[DATA EXCERPTS Boundary: Start]

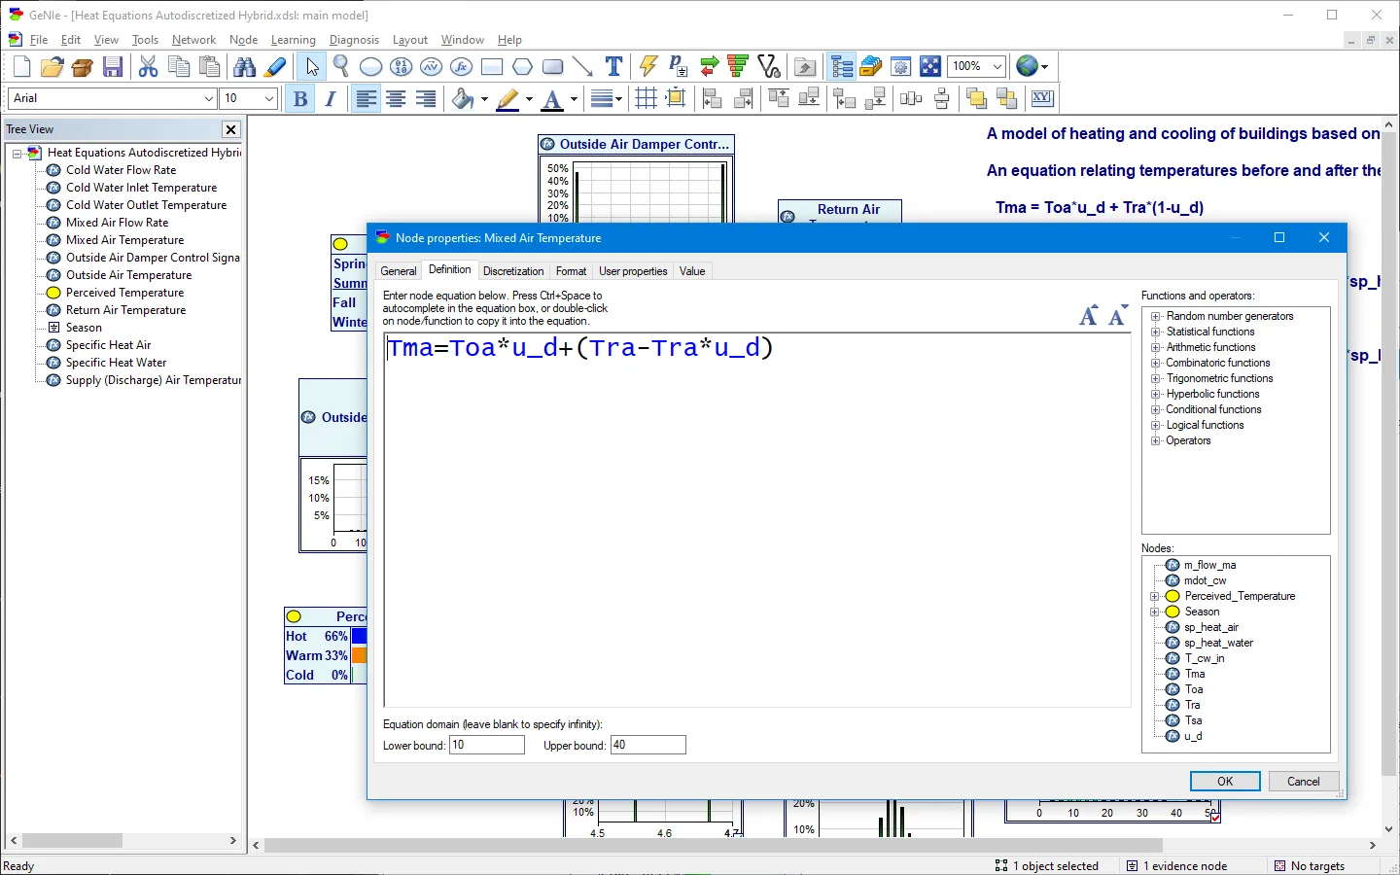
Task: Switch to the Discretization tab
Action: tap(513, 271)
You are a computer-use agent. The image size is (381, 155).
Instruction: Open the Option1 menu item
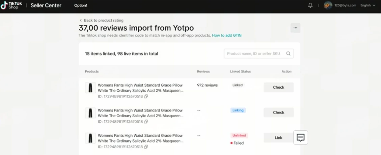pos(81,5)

[DATA EXCERPTS Boundary: End]
[DATA EXCERPTS Boundary: Start]

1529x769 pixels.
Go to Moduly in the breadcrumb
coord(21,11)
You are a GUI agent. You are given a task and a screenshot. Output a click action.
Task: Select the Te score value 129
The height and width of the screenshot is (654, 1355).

[DATA EXCERPTS Boundary: End]

* [WORK REQUIRED]: Find each line in the records above that contains "screenshot", and copy it.

* [ANSWER TO THE EXERCISE]:
You are a GUI agent. You are given a task and a screenshot. Output a click action.
The height and width of the screenshot is (654, 1355).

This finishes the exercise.